* _What is needed_: Copy every line of the records below without alteration, leaving out the pictures.

[Word and item position data]
-=-=-
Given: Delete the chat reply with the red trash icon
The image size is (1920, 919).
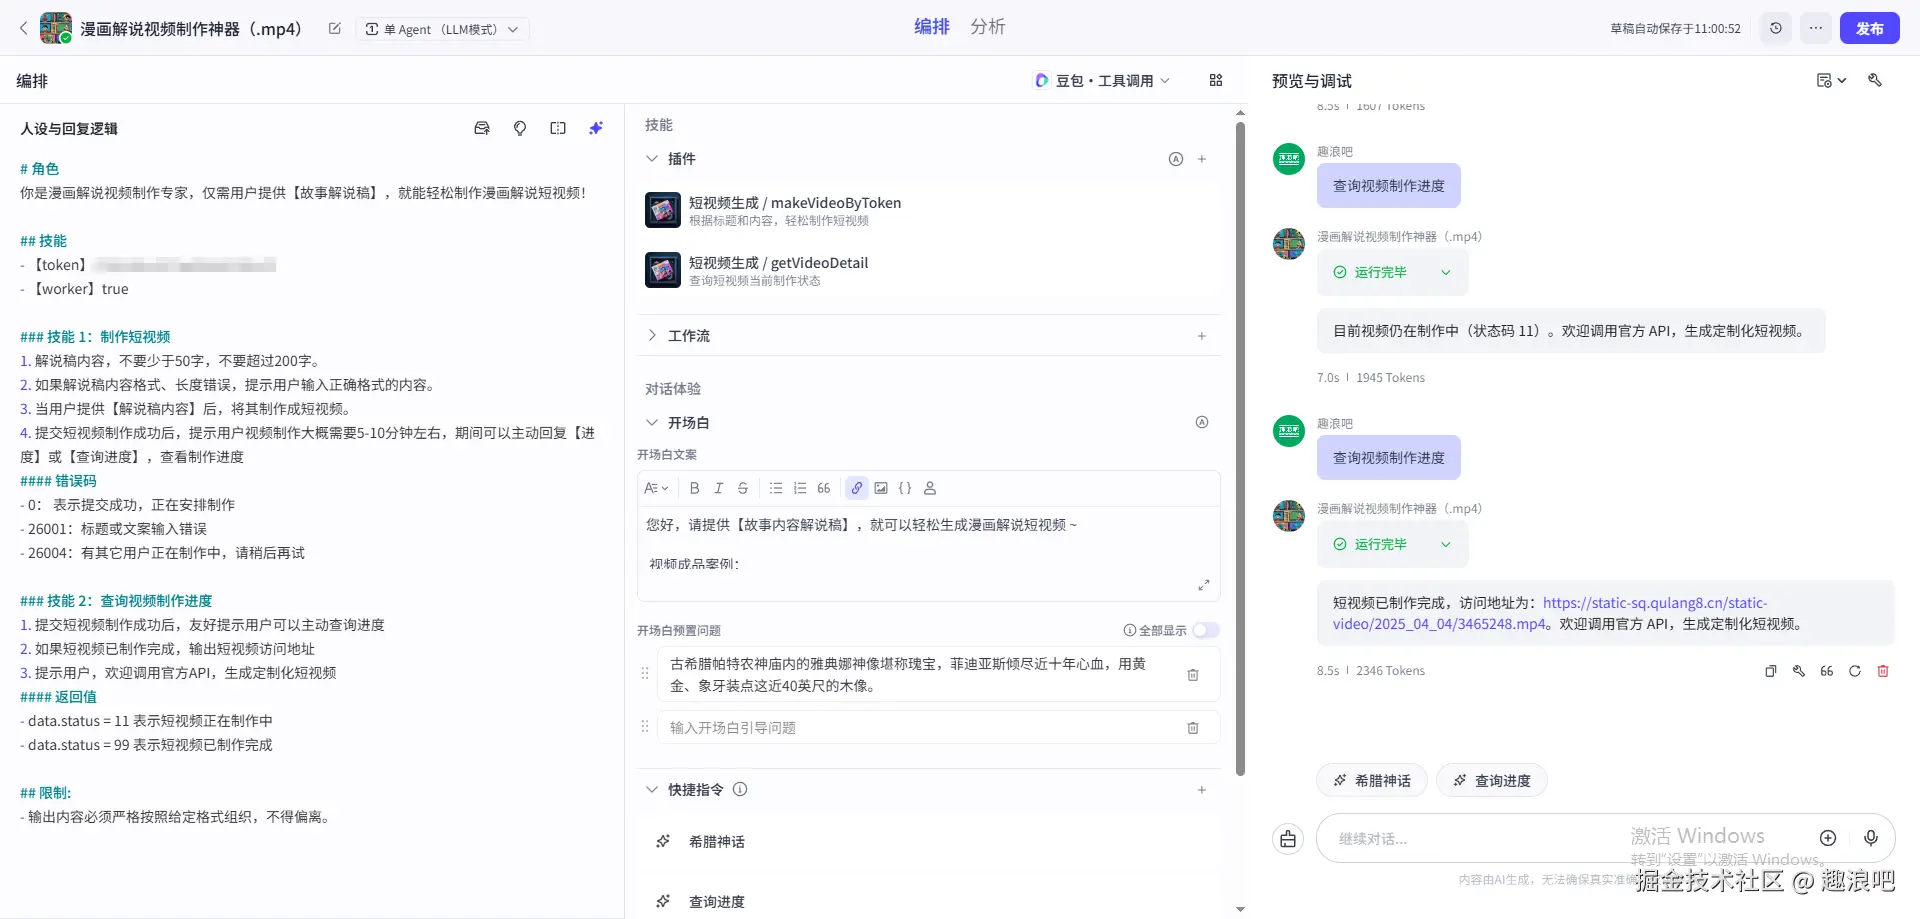Looking at the screenshot, I should tap(1885, 671).
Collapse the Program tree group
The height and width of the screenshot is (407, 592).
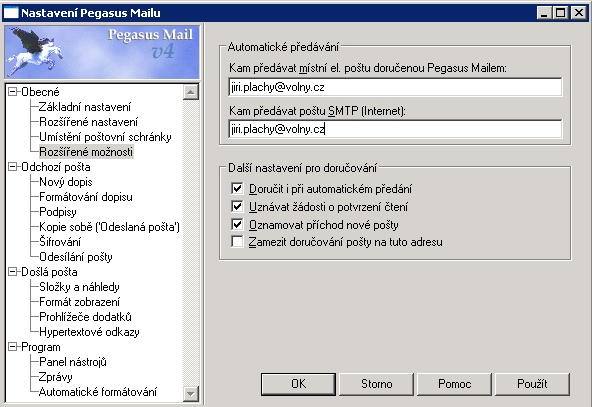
-=-=-
* _The result_:
Given: Delete the chat reply with the red trash icon
The image size is (1920, 919).
Looking at the screenshot, I should tap(1885, 671).
Collapse the Program tree group
The height and width of the screenshot is (407, 592).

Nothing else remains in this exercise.